How to Treat a Fall: From Assessment to First Aid

A fall can result in a wide range of injuries, from minor scrapes to life-threatening trauma. Understanding how to react quickly and appropriately is the first step in managing the situation. Proper assessment of the scene and the injured person is paramount, as this initial evaluation determines whether immediate emergency medical services are needed or if the injury can be managed with basic first aid. Taking clear, quick action can prevent further injury and stabilize the individual until professional help arrives.

Immediate Assessment and Scene Safety

The first consideration upon encountering a fallen person is to ensure the environment is safe for both yourself and the injured individual. Hazards like wet floors, unstable objects, or electricity must be identified and removed or avoided, as a rescuer cannot help if they also become a victim. Once the scene is secure, approach calmly and attempt to determine the person’s level of responsiveness.

If the person is unresponsive, immediately check for normal breathing and activate emergency medical services by calling 911 or the local emergency number. If the person is breathing but unresponsive, carefully place them into the recovery position to maintain a clear airway, provided there is no suspicion of a spinal injury. If they are not breathing, begin cardiopulmonary resuscitation (CPR) right away.

For a responsive person, keep them as still as possible and ask about their symptoms and the mechanism of the fall. If the fall involved a significant impact or if the person reports neck or back pain, assume a spinal injury is present and instruct them not to move their head or neck. Stabilizing the head and neck in the position found is essential to prevent potential damage to the spinal cord until trained medical personnel can take over.

Recognizing Signs of Severe Injury

A fall can cause severe internal injuries or neurological damage that may not be immediately obvious. Any loss of consciousness, even brief, suggests a traumatic brain injury (TBI) and requires immediate medical evaluation. Confusion, disorientation, or a severe, persistent headache following a fall are serious signs of TBI.

Symptoms pointing to possible spinal cord damage include the inability to move a limb or the presence of numbness, tingling, or weakness in the arms or legs. New or severe pain in the neck or back should be treated with caution, as it may indicate a fracture or severe sprain. If these neurological symptoms are present, the person should not be moved, and emergency services must be called immediately.

Visible signs of severe musculoskeletal trauma, such as a limb with an unnatural shape, a bone protruding through the skin, or the inability to bear weight, demand urgent medical attention.

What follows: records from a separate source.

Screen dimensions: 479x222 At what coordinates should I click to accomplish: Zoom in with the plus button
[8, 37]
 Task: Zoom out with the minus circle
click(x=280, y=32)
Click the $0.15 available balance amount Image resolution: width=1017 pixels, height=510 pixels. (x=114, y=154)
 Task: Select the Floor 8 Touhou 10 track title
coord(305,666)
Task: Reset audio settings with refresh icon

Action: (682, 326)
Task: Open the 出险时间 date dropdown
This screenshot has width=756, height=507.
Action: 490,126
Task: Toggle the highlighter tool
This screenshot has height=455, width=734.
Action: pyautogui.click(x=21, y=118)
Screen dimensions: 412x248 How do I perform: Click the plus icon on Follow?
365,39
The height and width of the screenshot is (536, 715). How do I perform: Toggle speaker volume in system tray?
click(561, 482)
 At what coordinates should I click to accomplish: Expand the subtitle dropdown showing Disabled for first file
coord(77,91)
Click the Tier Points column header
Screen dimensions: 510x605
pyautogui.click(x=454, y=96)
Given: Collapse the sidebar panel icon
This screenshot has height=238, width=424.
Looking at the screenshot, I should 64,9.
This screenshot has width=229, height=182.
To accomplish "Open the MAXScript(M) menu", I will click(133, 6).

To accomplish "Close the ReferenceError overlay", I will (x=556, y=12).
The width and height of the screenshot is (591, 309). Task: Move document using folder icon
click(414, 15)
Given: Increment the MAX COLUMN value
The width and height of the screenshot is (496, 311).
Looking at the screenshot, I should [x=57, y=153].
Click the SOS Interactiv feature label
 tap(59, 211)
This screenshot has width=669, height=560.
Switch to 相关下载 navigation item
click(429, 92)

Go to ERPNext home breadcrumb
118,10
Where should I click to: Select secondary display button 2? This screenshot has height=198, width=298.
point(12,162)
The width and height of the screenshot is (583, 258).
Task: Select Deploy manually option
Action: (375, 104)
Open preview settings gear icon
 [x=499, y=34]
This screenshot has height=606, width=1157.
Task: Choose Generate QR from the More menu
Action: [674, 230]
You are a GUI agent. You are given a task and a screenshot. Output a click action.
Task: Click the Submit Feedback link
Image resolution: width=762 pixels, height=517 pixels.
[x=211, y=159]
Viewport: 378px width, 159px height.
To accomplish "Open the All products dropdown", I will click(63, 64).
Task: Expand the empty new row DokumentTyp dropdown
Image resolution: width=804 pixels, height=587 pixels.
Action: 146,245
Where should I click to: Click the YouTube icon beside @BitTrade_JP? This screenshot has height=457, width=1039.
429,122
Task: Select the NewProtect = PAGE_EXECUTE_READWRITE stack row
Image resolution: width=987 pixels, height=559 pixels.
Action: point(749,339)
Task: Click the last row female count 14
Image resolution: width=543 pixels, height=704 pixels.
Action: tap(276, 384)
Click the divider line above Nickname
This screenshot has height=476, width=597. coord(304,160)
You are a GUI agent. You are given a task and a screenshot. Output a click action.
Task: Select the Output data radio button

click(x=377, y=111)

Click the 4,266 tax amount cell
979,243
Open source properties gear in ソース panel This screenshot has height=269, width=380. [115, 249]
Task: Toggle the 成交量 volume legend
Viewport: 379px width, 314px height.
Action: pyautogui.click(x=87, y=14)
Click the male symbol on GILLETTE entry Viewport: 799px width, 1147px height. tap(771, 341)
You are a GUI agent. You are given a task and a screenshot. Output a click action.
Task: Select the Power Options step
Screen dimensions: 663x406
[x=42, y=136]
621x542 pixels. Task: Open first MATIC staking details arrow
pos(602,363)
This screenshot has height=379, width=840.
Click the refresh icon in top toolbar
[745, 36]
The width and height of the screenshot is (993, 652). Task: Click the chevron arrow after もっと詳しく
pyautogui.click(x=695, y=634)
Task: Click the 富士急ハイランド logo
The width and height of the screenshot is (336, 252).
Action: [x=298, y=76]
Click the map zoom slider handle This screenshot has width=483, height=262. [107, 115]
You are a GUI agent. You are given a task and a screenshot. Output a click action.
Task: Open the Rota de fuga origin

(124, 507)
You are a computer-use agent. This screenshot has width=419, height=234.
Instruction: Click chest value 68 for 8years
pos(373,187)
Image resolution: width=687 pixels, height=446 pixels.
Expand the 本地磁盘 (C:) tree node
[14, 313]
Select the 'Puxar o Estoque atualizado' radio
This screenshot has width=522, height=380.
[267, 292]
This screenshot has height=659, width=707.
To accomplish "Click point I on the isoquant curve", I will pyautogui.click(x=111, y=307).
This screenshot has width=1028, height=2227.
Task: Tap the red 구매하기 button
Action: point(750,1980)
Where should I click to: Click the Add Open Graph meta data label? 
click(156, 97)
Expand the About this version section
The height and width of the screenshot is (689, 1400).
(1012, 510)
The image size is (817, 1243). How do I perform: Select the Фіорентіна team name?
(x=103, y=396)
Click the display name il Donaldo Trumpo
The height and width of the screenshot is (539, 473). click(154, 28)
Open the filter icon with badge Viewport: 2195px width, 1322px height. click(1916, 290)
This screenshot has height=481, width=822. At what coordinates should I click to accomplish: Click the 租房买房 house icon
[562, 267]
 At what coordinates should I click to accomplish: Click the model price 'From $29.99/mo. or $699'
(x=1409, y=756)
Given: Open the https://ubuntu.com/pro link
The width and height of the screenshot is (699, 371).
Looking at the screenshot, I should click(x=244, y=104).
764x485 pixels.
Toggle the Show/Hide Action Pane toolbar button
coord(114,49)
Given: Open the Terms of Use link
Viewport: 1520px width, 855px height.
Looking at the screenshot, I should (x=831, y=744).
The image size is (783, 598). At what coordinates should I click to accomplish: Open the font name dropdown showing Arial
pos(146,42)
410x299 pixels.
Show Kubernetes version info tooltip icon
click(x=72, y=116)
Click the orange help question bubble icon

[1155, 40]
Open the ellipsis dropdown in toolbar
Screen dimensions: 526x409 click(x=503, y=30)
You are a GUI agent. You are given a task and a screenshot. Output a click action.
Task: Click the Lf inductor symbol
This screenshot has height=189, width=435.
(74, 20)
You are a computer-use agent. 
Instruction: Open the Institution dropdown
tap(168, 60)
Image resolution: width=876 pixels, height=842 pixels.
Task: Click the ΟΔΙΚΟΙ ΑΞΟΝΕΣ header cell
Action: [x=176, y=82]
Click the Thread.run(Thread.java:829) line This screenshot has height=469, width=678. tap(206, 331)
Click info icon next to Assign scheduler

Heavy, uncontrollable bleeding or signs of shock (pale, clammy skin and a rapid pulse) are life-threatening and require immediate professional help. Vomiting or unevenly sized pupils are further indicators of a serious head injury.

Treating Common Minor Injuries at Home

Once a serious injury has been ruled out and emergency services are not required, minor injuries like sprains, strains, bruises, and abrasions can often be treated at home. For soft tissue injuries, the R.I.C.E. protocol is the recommended initial management strategy to reduce pain, swelling, and inflammation.

Rest involves avoiding use of the injured area for the first 24 to 48 hours to prevent further damage. Ice should be applied for 10 to 20 minutes at a time, three or more times a day within the first 48 hours, using a cloth barrier to protect the skin. Cold application works by numbing the area to relieve pain and limits swelling by constricting blood vessels.

Compression uses an elastic bandage wrapped snugly around the injury to help control swelling, ensuring it is not so tight that it causes numbness or increased pain. Elevation involves raising the injured limb above the level of the heart to encourage fluid drainage and reduce swelling.

For minor cuts and scrapes, cleaning the wound with mild soap and water is necessary to prevent infection. After gently patting the area dry, an antiseptic ointment can be applied, and the wound should be covered with a sterile dressing. If symptoms worsen over the next 24 to 48 hours, or if signs of infection like increasing redness or warmth appear, professional medical advice should be sought.